Sam ficou sentado e não disse mais nada. Tinha muito em que pensar. Para começar, havia muito que fazer no jardim do Fundo do Saco e no dia seguinte teria um dia muito atarefado, se o tempo melhorasse. A relva estava a crescer muito depressa... Mas Sam tinha mais em que pensar além da jardinagem. Passados momentos, suspirou, levantou-se e saiu.

Estavam em princípios de Abril e o céu clareava, depois de forte chuva. O Sol pusera-se e o crepúsculo frio e pálido dissolvia-se serenamente na noite. Atravessou Hobbiton e, subiu o Monte a caminho de casa, à luz das primeiras estrelas, a assobiar suave e melancolicamente.

 

Foi precisamente nessa altura que Gandalf reapareceu, depois da sua longa ausência.
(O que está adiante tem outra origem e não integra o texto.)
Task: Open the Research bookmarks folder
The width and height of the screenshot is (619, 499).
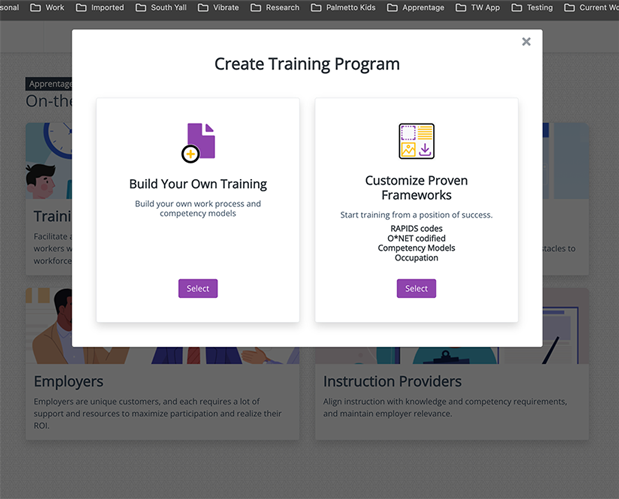Action: 275,7
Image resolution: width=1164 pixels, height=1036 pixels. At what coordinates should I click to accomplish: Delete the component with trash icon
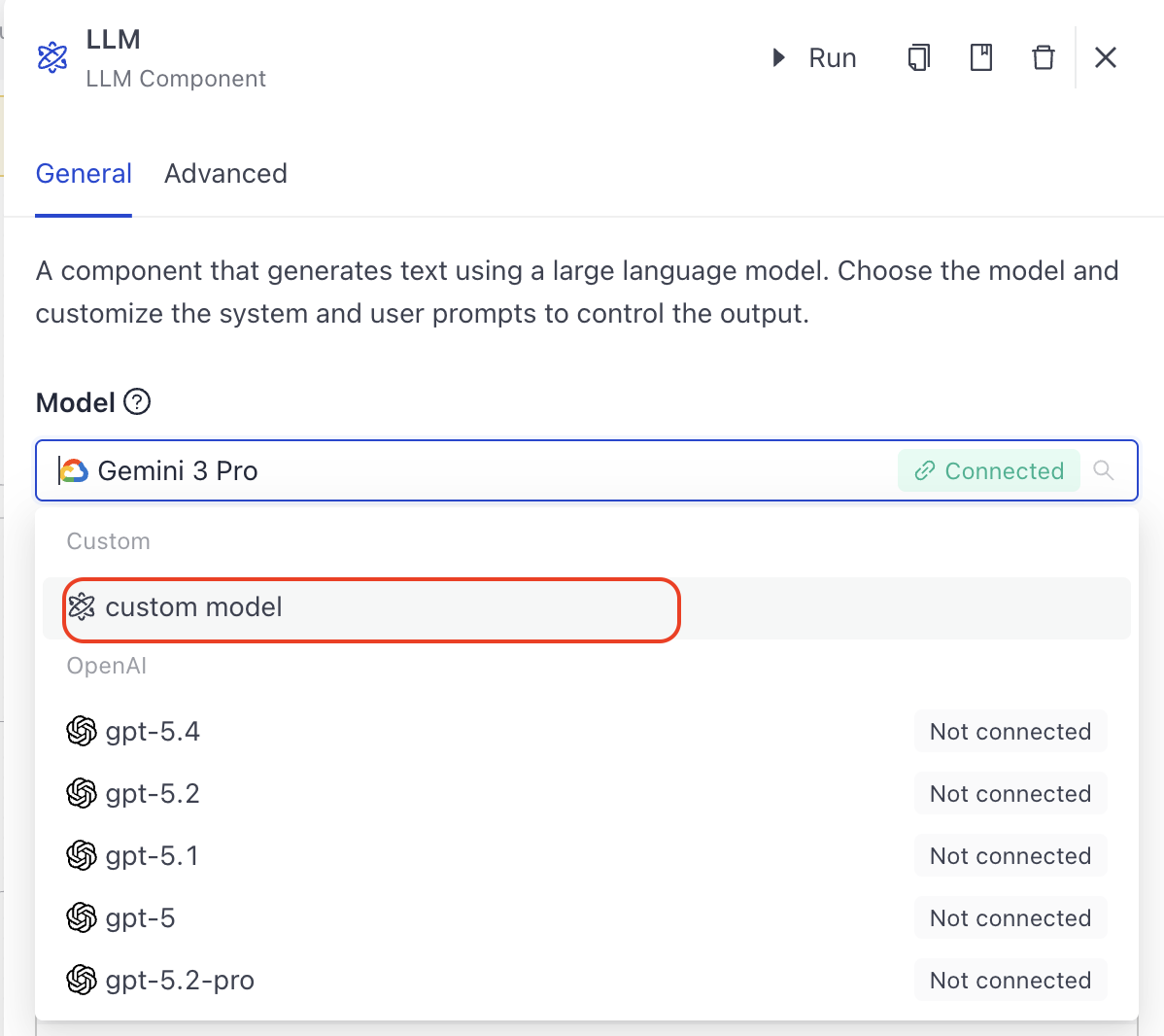pos(1043,58)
Depois da festa, estivera ausente três anos, findos os quais fizera a Frodo uma breve visita: olhara-o bem e partira de novo. No ano ou dois que se seguiram apareceu com relativa frequência, chegando inesperadamente depois do crepúsculo e partindo sem avisar antes de nascer o Sol. Não falava dos seus assuntos nem das suas viagens e parecia principalmente interessado em pequenas notícias a respeito da saúde de Frodo e do que ele fazia.

Até que, subitamente, as suas visitas cessaram. Havia mais de nove anos que Frodo o não via nem tinha notícias dele, e começara já a pensar que o feiticeiro nunca mais voltaria e perdera todo o interesse pelos Hobbits. Mas, nesse anoitecer, quando Sam caminhava para casa e o crepúsculo se dissolvia, ouviu-se a outrora familiar pancada na janela do escritório.

Frodo recebeu o seu velho amigo com surpresa e grande contentamento. Fitaram-se bem, um ao outro.

- Tudo bem, não é verdade? - perguntou Gandalf. - Tens o mesmo aspecto de sempre, Frodo.

- Também o senhor - respondeu Frodo, mas, intimamente, pensou que Gandalf parecia mais velho e mais preocupado.

Insistiu com ele para que lhe desse notícias suas e do vasto mundo, e não tardaram a embrenhar-se numa conversa que se prolongou pela noite fora.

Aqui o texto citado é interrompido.